*** Input data ***

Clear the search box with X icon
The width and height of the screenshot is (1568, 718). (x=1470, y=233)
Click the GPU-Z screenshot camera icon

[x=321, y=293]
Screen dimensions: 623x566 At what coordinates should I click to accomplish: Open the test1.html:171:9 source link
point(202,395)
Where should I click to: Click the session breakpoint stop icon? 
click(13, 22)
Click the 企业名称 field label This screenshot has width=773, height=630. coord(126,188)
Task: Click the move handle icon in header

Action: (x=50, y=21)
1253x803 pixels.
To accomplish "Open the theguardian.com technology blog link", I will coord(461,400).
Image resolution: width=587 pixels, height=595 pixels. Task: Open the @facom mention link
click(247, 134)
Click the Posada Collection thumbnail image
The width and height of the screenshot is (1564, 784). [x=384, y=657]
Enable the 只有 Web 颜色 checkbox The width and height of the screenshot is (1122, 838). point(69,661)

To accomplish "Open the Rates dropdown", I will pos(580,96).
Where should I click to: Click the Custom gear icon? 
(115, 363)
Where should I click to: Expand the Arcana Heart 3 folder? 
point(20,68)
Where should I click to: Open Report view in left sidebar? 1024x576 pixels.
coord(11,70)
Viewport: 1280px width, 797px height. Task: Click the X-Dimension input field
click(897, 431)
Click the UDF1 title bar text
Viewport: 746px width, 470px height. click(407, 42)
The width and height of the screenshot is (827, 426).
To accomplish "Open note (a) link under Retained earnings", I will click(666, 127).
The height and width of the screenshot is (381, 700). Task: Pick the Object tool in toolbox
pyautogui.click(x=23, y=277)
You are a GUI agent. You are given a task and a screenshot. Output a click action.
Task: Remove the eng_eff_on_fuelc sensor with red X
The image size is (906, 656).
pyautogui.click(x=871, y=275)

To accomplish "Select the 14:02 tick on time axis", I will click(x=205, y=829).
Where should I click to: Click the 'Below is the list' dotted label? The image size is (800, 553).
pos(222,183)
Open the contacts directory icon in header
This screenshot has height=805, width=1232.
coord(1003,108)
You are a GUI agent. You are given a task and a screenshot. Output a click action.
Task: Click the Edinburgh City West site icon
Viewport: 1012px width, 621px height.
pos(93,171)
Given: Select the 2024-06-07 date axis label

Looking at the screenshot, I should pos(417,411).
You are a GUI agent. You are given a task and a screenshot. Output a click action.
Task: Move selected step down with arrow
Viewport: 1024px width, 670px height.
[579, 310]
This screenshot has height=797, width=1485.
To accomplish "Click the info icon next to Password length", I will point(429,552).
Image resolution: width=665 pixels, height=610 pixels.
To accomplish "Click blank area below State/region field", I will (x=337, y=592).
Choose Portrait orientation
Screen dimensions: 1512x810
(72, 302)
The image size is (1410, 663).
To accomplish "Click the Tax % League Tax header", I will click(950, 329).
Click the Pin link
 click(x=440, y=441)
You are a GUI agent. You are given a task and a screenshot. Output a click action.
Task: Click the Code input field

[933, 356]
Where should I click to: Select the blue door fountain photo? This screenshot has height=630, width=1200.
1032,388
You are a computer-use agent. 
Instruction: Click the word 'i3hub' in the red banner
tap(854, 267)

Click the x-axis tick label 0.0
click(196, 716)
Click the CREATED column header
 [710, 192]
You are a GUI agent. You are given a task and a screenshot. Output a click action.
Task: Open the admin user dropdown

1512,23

*** End of Input data ***

- Exercise directions -
Your output should start at the line containing "Viewport: 1012px width, 621px height." and stop at the last line of the material, copied exactly, with nothing else.

- Answer space -
Viewport: 1012px width, 621px height.
pos(93,171)
Given: Select the 2024-06-07 date axis label

Looking at the screenshot, I should pos(417,411).
You are a GUI agent. You are given a task and a screenshot. Output a click action.
Task: Move selected step down with arrow
Viewport: 1024px width, 670px height.
[579, 310]
This screenshot has height=797, width=1485.
To accomplish "Click the info icon next to Password length", I will point(429,552).
Image resolution: width=665 pixels, height=610 pixels.
To accomplish "Click blank area below State/region field", I will (x=337, y=592).
Choose Portrait orientation
Screen dimensions: 1512x810
(72, 302)
The image size is (1410, 663).
To accomplish "Click the Tax % League Tax header", I will click(950, 329).
Click the Pin link
 click(x=440, y=441)
You are a GUI agent. You are given a task and a screenshot. Output a click action.
Task: Click the Code input field

[933, 356]
Where should I click to: Select the blue door fountain photo? This screenshot has height=630, width=1200.
1032,388
You are a computer-use agent. 
Instruction: Click the word 'i3hub' in the red banner
tap(854, 267)

Click the x-axis tick label 0.0
click(196, 716)
Click the CREATED column header
 [710, 192]
You are a GUI agent. You are given a task and a screenshot. Output a click action.
Task: Open the admin user dropdown

1512,23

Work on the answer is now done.